- **Task directions**: All of the entries below should be copied exactly as they appear.
Supplied material: Begin
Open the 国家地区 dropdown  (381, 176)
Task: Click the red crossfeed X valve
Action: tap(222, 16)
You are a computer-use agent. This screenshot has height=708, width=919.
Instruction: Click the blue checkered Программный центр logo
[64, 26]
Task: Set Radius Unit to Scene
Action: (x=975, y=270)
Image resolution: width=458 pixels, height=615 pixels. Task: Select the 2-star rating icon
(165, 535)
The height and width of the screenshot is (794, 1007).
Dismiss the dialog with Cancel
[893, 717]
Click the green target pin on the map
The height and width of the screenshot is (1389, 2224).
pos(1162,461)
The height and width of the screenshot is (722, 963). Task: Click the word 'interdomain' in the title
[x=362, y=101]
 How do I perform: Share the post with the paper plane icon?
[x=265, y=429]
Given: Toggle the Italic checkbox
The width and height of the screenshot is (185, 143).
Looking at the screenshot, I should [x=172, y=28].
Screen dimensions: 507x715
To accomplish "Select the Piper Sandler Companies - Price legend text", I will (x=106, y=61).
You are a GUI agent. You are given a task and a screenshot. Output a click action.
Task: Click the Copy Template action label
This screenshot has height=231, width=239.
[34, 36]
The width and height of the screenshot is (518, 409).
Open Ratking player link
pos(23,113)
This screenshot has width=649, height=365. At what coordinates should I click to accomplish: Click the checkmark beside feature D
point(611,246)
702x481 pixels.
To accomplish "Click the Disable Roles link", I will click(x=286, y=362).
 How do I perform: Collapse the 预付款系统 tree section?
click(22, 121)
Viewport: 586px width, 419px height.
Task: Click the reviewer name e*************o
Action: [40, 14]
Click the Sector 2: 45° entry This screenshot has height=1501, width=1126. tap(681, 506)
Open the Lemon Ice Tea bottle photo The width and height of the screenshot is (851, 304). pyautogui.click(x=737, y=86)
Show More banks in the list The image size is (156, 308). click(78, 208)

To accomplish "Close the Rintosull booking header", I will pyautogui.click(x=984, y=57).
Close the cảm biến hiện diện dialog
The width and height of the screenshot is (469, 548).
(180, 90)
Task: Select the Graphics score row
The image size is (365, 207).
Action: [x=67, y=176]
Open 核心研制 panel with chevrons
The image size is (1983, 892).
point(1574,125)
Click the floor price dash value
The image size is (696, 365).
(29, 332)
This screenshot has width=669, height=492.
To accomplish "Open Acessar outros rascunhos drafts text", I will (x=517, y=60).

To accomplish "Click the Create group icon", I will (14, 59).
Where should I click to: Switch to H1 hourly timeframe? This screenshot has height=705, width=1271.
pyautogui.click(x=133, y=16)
Supplied material: End
- **Answer area**:
Open the 国家地区 dropdown  (381, 176)
Task: Click the red crossfeed X valve
Action: tap(222, 16)
You are a computer-use agent. This screenshot has height=708, width=919.
Instruction: Click the blue checkered Программный центр logo
[64, 26]
Task: Set Radius Unit to Scene
Action: (x=975, y=270)
Image resolution: width=458 pixels, height=615 pixels. Task: Select the 2-star rating icon
(165, 535)
The height and width of the screenshot is (794, 1007).
Dismiss the dialog with Cancel
[893, 717]
Click the green target pin on the map
The height and width of the screenshot is (1389, 2224).
pos(1162,461)
The height and width of the screenshot is (722, 963). Task: Click the word 'interdomain' in the title
[x=362, y=101]
 How do I perform: Share the post with the paper plane icon?
[x=265, y=429]
Given: Toggle the Italic checkbox
The width and height of the screenshot is (185, 143).
Looking at the screenshot, I should [x=172, y=28].
Screen dimensions: 507x715
To accomplish "Select the Piper Sandler Companies - Price legend text", I will (x=106, y=61).
You are a GUI agent. You are given a task and a screenshot. Output a click action.
Task: Click the Copy Template action label
This screenshot has height=231, width=239.
[34, 36]
The width and height of the screenshot is (518, 409).
Open Ratking player link
pos(23,113)
This screenshot has width=649, height=365. At what coordinates should I click to accomplish: Click the checkmark beside feature D
point(611,246)
702x481 pixels.
To accomplish "Click the Disable Roles link", I will click(x=286, y=362).
 How do I perform: Collapse the 预付款系统 tree section?
click(22, 121)
Viewport: 586px width, 419px height.
Task: Click the reviewer name e*************o
Action: [40, 14]
Click the Sector 2: 45° entry This screenshot has height=1501, width=1126. tap(681, 506)
Open the Lemon Ice Tea bottle photo The width and height of the screenshot is (851, 304). pyautogui.click(x=737, y=86)
Show More banks in the list The image size is (156, 308). click(78, 208)

To accomplish "Close the Rintosull booking header", I will pyautogui.click(x=984, y=57).
Close the cảm biến hiện diện dialog
The width and height of the screenshot is (469, 548).
(180, 90)
Task: Select the Graphics score row
The image size is (365, 207).
Action: [x=67, y=176]
Open 核心研制 panel with chevrons
The image size is (1983, 892).
point(1574,125)
Click the floor price dash value
The image size is (696, 365).
(29, 332)
This screenshot has width=669, height=492.
To accomplish "Open Acessar outros rascunhos drafts text", I will (x=517, y=60).

To accomplish "Click the Create group icon", I will (14, 59).
Where should I click to: Switch to H1 hourly timeframe? This screenshot has height=705, width=1271.
pyautogui.click(x=133, y=16)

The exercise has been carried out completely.